Solo i medici che hanno completato specializzazioni riconosciute dalle direttive europee e che rispondono ai requisiti di equipollenza possono ottenere un risarcimento
Alcuni medici, che si erano specializzati tra il 1977 e il 1994, hanno deciso di fare causa allo Stato italiano per chiedere un risarcimento. Secondo questi professionisti, se l’Italia avesse applicato le direttive europee in modo tempestivo, avrebbero avuto diritto a un compenso durante la loro specializzazione. La causa è iniziata nel 2008 presso il Tribunale di Roma. Dopo una prima pronuncia di inammissibilità, i medici hanno ripresentato la domanda nel 2011 contro la Presidenza del Consiglio dei Ministri e altri Ministeri coinvolti. Lo riporta Diritto.
Le direttive europee sui medici specializzandi
Le direttive 75/362/CEE e 75/363/CEE del 1975, aggiornate nel 1982 dalla direttiva 82/76/CEE, stabilivano che tutti gli Stati membri dell’Unione Europea dovevano assicurare un’adeguata remunerazione ai medici che seguivano scuole di specializzazione. L’obiettivo era rendere omogenee le condizioni economiche dei medici specializzandi tra i vari paesi membri. Tuttavia, l’Italia ha recepito queste direttive solo con la legge n. 257 dell’8 agosto 1991.
La risoluzione delle Sezioni Unite
La questione è stata infine affrontata dalle Sezioni Unite della Cassazione. La sentenza ha chiarito che il decreto ministeriale del 1991, che ha per la prima volta introdotto la remunerazione per gli specializzandi, non ha effetto retroattivo. Dunque, i medici che hanno terminato la loro specializzazione prima del 1991 non possono fare richiesta di risarcimento basata su questo decreto.

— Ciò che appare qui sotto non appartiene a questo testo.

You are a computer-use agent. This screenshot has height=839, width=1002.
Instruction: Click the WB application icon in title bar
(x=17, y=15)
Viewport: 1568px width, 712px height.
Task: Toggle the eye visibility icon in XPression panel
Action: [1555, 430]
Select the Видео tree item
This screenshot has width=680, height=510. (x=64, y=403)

Inoltre, la Corte ha spiegato che per ottenere un risarcimento, la specializzazione deve essere conforme alle direttive europee e riconosciuta in almeno due Stati membri dell’Unione Europea. Infatti, non tutte le specializzazioni ottenute dai medici italiani durante quel periodo soddisfano tali requisiti.
Discrezionalità dello Stato italiano
Un aspetto importante della decisione riguarda la discrezionalità che gli Stati membri hanno nell’applicare le direttive europee. La Corte di Cassazione ha ribadito che, sebbene le direttive impongano un obbligo generale di garantire una remunerazione ai medici specializzandi, la modalità di attuazione è lasciata alla discrezionalità di ciascuno Stato.

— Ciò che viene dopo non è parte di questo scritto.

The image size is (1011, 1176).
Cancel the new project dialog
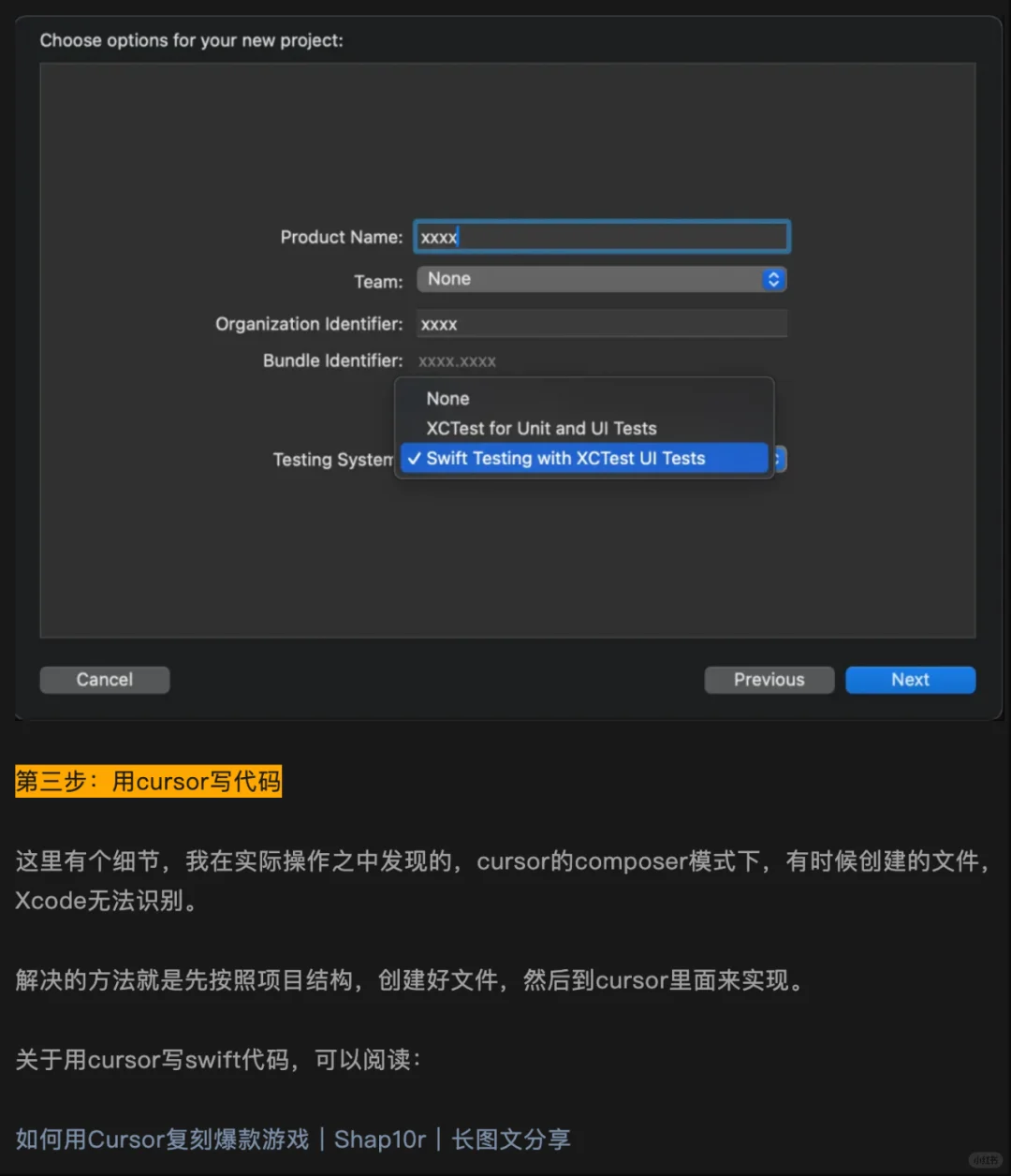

Ciò implica che l’Italia, pur avendo avuto il compito di garantire una remunerazione, poteva scegliere quando e come attuare questa disposizione. La decisione di non applicare retroattivamente il decreto del 1991, secondo la Cassazione, è quindi legittima e conforme al diritto europeo.

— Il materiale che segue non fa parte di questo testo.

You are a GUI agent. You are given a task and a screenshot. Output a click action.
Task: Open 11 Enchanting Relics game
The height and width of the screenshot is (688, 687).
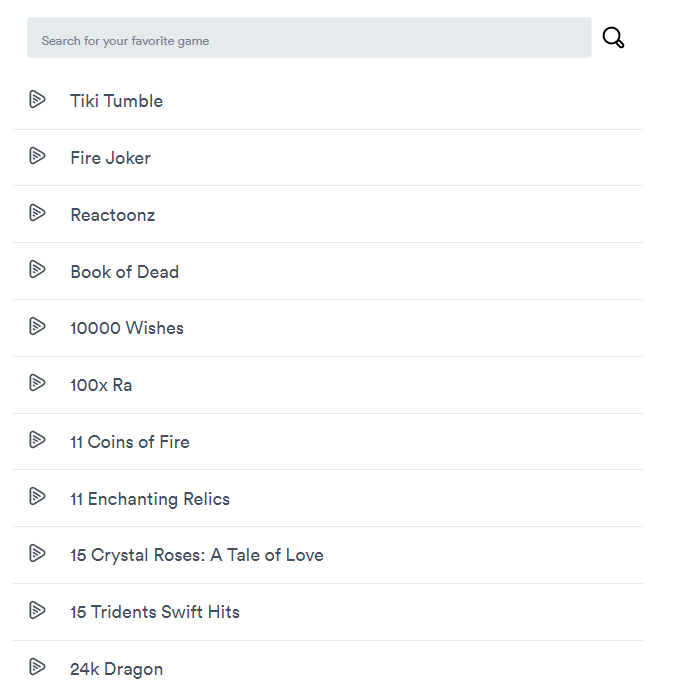[x=150, y=499]
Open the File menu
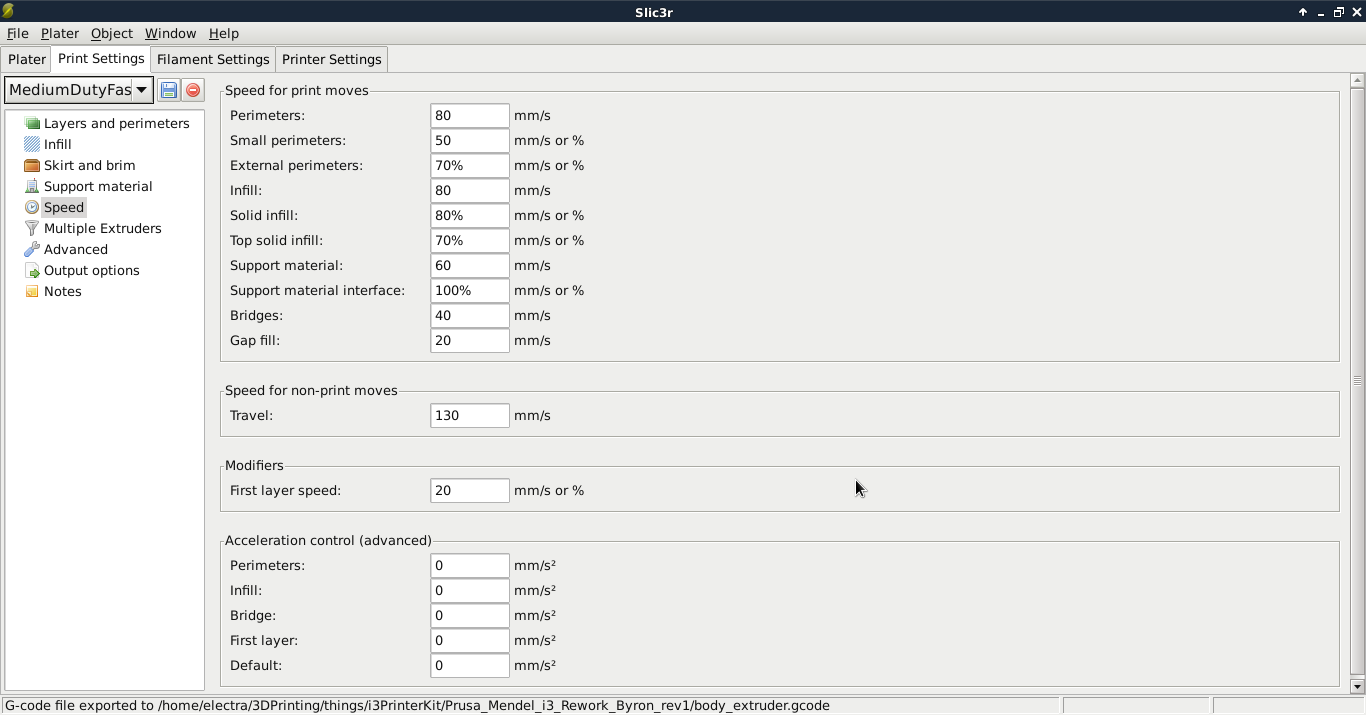 pos(17,33)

In definitiva, la sentenza delle Sezioni Unite stabilisce che, in assenza di disposizioni retroattive, i medici che hanno completato la specializzazione prima del 1991 non possono richiedere risarcimenti basandosi sul decreto di quell’anno. Questa decisione conferma il principio di irretroattività della legge italiana. Inoltre, solo i medici che hanno completato specializzazioni riconosciute dalle direttive europee e che rispondono ai requisiti di equipollenza possono ottenere un risarcimento.